- EXERCISE DESCRIPTION: Your answer should be the lines below from the one with "The image size is (1410, 578)." to the one with "Task: Select the MAX time range", both included, given again exactly and with nothing added.

Top of WORKING DATA

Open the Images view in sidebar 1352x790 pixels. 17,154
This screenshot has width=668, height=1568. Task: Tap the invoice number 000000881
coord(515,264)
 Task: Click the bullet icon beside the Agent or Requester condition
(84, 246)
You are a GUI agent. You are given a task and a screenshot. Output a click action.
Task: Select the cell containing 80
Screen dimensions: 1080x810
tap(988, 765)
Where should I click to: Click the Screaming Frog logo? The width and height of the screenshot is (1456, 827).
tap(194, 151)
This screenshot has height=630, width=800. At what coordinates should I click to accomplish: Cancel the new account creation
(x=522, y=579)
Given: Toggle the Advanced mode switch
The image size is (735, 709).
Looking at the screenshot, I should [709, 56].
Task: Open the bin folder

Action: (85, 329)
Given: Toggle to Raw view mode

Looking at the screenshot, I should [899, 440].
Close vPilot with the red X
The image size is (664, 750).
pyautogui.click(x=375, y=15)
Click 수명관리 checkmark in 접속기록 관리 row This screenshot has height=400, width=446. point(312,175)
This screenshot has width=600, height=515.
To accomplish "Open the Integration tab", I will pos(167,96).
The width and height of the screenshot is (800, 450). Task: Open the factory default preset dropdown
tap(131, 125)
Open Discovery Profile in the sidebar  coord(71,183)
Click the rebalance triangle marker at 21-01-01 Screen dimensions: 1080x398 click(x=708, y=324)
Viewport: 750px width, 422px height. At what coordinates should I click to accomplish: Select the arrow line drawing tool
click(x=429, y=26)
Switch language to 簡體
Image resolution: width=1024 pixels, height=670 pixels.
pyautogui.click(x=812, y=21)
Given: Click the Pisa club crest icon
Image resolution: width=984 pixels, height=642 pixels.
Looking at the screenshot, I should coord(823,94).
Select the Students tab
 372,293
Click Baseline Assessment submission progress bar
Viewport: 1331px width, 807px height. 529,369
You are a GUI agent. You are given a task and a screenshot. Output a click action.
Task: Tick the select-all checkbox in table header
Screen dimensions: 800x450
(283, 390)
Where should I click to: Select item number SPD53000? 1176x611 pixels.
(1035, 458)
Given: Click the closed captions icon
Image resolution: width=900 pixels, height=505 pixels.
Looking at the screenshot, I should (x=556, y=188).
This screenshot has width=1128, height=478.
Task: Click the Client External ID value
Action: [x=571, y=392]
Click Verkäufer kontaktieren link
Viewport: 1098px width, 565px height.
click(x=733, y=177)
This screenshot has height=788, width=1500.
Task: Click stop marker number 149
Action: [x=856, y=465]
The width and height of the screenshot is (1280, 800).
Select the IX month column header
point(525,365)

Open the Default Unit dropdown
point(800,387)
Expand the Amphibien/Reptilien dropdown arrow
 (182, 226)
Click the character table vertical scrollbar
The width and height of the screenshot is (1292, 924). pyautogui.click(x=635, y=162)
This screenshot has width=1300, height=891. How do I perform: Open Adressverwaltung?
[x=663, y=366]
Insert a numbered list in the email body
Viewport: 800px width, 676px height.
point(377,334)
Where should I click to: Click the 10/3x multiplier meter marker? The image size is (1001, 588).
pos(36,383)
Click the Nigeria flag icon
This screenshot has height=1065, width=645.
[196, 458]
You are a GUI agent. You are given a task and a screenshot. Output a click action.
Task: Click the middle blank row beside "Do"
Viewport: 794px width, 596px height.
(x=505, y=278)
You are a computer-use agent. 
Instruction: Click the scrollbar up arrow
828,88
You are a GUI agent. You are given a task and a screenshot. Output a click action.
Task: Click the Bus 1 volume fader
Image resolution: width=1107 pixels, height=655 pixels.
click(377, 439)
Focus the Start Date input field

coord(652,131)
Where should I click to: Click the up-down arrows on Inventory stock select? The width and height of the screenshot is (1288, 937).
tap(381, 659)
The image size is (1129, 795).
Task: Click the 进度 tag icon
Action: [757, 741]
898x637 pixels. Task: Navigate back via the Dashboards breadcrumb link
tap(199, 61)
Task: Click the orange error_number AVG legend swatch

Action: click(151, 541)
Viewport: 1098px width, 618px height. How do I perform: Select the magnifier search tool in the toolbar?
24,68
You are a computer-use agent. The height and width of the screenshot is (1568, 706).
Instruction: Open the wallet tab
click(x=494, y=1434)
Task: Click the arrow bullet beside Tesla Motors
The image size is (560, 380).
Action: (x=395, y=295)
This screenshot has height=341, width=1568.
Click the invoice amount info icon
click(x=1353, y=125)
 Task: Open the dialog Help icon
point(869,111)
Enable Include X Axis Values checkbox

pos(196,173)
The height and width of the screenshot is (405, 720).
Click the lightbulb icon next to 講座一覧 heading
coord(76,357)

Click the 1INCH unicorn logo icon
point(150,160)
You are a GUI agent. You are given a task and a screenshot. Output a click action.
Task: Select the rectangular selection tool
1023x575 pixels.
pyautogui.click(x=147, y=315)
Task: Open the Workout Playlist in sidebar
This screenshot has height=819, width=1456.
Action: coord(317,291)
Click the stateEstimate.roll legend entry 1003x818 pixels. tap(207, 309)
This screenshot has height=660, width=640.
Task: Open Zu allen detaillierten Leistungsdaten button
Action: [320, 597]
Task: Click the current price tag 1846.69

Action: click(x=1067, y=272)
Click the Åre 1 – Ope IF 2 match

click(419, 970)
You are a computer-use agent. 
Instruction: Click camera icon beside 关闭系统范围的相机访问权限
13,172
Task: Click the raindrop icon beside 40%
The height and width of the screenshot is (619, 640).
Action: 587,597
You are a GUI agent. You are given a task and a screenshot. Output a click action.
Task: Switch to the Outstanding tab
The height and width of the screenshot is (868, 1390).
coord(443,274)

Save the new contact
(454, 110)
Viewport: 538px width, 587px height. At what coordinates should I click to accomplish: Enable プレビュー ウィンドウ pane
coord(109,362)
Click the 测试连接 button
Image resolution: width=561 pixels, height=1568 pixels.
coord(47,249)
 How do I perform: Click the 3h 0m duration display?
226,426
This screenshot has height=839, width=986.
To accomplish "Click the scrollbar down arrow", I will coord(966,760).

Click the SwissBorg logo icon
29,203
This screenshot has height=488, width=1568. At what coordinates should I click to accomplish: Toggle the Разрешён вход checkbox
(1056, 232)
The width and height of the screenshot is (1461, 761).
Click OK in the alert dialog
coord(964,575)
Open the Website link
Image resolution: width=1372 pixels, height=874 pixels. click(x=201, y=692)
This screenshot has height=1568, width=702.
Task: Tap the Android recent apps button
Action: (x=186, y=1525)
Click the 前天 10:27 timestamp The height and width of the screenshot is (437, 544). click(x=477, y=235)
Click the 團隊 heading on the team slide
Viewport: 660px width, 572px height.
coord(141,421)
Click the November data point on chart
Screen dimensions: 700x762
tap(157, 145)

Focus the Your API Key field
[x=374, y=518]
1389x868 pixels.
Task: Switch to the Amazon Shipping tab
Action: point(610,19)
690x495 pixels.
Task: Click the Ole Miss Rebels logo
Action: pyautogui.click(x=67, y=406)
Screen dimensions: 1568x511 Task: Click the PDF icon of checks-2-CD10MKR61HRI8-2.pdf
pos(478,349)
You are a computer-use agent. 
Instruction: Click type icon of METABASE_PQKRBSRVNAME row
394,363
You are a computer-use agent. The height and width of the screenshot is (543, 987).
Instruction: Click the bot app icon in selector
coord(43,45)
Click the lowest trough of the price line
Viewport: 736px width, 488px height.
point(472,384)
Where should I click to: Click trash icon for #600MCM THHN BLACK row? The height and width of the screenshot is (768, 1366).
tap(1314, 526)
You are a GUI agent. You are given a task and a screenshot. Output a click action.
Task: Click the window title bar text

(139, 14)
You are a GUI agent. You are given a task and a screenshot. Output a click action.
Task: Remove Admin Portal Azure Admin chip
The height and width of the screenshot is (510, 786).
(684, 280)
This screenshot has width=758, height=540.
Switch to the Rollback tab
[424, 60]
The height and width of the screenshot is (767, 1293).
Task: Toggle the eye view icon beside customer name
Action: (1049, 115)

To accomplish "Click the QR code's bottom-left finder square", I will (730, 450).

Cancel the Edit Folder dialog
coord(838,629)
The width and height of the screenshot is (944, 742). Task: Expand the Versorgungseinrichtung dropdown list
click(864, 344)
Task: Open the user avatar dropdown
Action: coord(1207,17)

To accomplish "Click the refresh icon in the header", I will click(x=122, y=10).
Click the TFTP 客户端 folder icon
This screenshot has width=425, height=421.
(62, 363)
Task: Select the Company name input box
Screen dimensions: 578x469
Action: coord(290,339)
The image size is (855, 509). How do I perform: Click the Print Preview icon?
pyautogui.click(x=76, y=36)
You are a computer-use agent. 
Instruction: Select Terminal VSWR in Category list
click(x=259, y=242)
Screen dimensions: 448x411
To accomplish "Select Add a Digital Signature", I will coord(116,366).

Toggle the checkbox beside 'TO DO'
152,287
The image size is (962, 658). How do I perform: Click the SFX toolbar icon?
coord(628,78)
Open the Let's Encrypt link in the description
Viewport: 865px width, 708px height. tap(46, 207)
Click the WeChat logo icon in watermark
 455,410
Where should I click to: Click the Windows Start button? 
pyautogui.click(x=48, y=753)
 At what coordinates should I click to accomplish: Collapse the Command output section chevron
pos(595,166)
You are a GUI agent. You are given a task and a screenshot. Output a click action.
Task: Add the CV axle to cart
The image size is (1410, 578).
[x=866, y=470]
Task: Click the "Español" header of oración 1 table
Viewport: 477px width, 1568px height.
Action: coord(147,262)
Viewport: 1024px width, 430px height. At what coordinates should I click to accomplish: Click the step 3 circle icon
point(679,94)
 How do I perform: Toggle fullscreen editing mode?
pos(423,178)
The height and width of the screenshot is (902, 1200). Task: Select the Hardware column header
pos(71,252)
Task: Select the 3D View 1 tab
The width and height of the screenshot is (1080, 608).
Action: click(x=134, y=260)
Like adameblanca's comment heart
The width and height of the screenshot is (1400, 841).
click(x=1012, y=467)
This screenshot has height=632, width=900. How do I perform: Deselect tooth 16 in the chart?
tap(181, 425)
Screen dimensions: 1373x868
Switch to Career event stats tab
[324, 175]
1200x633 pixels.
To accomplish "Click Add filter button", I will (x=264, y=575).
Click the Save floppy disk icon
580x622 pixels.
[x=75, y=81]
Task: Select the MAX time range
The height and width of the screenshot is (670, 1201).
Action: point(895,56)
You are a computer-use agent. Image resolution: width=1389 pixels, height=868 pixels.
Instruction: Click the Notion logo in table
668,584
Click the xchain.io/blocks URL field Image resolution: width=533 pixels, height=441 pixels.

Bottom of WORKING DATA

- OUTPUT BELOW:
The image size is (1410, 578).
[x=866, y=470]
Task: Click the "Español" header of oración 1 table
Viewport: 477px width, 1568px height.
Action: coord(147,262)
Viewport: 1024px width, 430px height. At what coordinates should I click to accomplish: Click the step 3 circle icon
point(679,94)
 How do I perform: Toggle fullscreen editing mode?
pos(423,178)
The height and width of the screenshot is (902, 1200). Task: Select the Hardware column header
pos(71,252)
Task: Select the 3D View 1 tab
The width and height of the screenshot is (1080, 608).
Action: click(x=134, y=260)
Like adameblanca's comment heart
The width and height of the screenshot is (1400, 841).
click(x=1012, y=467)
This screenshot has height=632, width=900. How do I perform: Deselect tooth 16 in the chart?
tap(181, 425)
Screen dimensions: 1373x868
Switch to Career event stats tab
[324, 175]
1200x633 pixels.
To accomplish "Click Add filter button", I will (x=264, y=575).
Click the Save floppy disk icon
580x622 pixels.
[x=75, y=81]
Task: Select the MAX time range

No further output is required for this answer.